═════ DATASET

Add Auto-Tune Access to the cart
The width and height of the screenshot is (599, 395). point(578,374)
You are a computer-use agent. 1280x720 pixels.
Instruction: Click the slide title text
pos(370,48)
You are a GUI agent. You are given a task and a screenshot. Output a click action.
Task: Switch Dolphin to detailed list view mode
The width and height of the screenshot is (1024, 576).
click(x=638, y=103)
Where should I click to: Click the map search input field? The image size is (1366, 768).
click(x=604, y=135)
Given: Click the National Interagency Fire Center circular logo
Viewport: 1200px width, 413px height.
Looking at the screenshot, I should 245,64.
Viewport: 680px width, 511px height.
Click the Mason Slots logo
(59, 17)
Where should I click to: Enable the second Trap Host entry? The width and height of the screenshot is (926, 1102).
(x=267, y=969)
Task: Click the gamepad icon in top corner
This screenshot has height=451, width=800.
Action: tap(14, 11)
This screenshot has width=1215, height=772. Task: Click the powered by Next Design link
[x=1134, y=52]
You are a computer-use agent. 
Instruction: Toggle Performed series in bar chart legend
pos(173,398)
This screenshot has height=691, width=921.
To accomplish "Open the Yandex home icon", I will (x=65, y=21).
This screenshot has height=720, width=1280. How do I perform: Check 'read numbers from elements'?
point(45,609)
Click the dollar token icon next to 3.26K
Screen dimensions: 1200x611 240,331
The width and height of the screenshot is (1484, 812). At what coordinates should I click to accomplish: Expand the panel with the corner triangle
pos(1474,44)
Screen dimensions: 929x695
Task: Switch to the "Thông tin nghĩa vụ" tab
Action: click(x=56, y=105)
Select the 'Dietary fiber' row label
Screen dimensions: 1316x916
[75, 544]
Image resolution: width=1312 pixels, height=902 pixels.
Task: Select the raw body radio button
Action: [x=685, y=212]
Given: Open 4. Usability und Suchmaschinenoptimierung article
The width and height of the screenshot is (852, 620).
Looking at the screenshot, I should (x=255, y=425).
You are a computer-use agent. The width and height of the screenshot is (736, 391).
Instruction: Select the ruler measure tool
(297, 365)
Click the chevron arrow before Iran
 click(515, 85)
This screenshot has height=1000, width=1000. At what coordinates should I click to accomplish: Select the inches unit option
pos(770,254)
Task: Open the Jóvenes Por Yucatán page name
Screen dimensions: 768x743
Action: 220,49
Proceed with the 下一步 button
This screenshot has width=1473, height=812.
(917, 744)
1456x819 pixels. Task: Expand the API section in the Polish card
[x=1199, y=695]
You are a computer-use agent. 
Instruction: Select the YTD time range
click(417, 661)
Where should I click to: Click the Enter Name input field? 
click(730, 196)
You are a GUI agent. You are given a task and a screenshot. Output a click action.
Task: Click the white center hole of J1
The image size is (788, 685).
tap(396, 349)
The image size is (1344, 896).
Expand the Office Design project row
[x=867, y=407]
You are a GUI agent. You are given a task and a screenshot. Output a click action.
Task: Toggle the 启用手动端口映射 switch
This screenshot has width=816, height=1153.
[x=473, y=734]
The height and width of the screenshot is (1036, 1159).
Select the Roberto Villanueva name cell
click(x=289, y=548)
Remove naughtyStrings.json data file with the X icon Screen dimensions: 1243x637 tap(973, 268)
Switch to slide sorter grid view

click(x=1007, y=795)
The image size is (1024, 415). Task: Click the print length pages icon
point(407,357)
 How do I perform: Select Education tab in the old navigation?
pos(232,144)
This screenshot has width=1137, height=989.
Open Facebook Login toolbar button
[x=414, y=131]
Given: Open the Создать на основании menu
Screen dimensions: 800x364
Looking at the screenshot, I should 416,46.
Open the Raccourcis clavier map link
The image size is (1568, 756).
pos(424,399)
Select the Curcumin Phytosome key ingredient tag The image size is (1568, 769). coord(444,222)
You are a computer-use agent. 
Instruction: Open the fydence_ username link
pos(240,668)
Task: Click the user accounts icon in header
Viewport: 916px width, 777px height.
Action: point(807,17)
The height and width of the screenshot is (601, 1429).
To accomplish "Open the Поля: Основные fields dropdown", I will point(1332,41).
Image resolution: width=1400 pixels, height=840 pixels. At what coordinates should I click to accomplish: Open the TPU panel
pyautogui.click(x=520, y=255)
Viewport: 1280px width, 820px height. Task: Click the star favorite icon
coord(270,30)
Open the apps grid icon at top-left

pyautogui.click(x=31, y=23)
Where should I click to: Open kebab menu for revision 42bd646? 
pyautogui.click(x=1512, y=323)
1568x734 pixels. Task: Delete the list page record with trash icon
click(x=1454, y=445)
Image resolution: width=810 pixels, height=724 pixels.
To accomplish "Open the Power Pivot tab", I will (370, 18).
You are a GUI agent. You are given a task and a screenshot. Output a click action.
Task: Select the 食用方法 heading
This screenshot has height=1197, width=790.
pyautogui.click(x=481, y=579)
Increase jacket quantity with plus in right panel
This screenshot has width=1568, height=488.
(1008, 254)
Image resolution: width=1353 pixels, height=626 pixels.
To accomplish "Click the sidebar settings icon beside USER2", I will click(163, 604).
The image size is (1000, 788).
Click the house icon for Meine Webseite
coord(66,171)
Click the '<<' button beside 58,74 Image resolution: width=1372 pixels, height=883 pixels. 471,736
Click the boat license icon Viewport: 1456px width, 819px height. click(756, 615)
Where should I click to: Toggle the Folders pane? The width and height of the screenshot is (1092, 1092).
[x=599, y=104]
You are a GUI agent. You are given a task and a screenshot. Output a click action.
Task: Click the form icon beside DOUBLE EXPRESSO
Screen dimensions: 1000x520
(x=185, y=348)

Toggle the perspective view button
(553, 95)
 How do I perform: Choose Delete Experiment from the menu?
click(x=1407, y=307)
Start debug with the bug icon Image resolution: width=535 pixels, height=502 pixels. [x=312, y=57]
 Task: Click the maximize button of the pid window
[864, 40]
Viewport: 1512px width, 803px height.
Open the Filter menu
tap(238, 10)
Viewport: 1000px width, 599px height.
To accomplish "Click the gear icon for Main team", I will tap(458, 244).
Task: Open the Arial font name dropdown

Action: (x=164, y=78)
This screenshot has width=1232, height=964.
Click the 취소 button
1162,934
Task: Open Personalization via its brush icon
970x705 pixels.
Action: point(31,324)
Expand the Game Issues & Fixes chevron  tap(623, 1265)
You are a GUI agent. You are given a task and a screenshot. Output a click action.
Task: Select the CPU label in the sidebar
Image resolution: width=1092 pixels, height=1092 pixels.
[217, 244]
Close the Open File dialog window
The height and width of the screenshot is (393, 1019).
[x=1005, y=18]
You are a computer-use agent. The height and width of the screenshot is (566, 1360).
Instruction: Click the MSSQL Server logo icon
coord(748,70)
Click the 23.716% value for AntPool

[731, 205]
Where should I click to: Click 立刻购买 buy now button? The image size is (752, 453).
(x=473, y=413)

══════════

_WHAT YOU NEED TO DO:_ Exactly as they appear above, output the lines of the data from the first through the one that contains "This screenshot has height=691, width=921.", and only those lines.

_SOLUTION FOR THIS PROBLEM:_
Add Auto-Tune Access to the cart
The width and height of the screenshot is (599, 395). point(578,374)
You are a computer-use agent. 1280x720 pixels.
Instruction: Click the slide title text
pos(370,48)
You are a GUI agent. You are given a task and a screenshot. Output a click action.
Task: Switch Dolphin to detailed list view mode
The width and height of the screenshot is (1024, 576).
click(x=638, y=103)
Where should I click to: Click the map search input field? The image size is (1366, 768).
click(x=604, y=135)
Given: Click the National Interagency Fire Center circular logo
Viewport: 1200px width, 413px height.
Looking at the screenshot, I should 245,64.
Viewport: 680px width, 511px height.
Click the Mason Slots logo
(59, 17)
Where should I click to: Enable the second Trap Host entry? The width and height of the screenshot is (926, 1102).
(x=267, y=969)
Task: Click the gamepad icon in top corner
This screenshot has height=451, width=800.
Action: tap(14, 11)
This screenshot has width=1215, height=772. Task: Click the powered by Next Design link
[x=1134, y=52]
You are a computer-use agent. 
Instruction: Toggle Performed series in bar chart legend
pos(173,398)
This screenshot has height=691, width=921.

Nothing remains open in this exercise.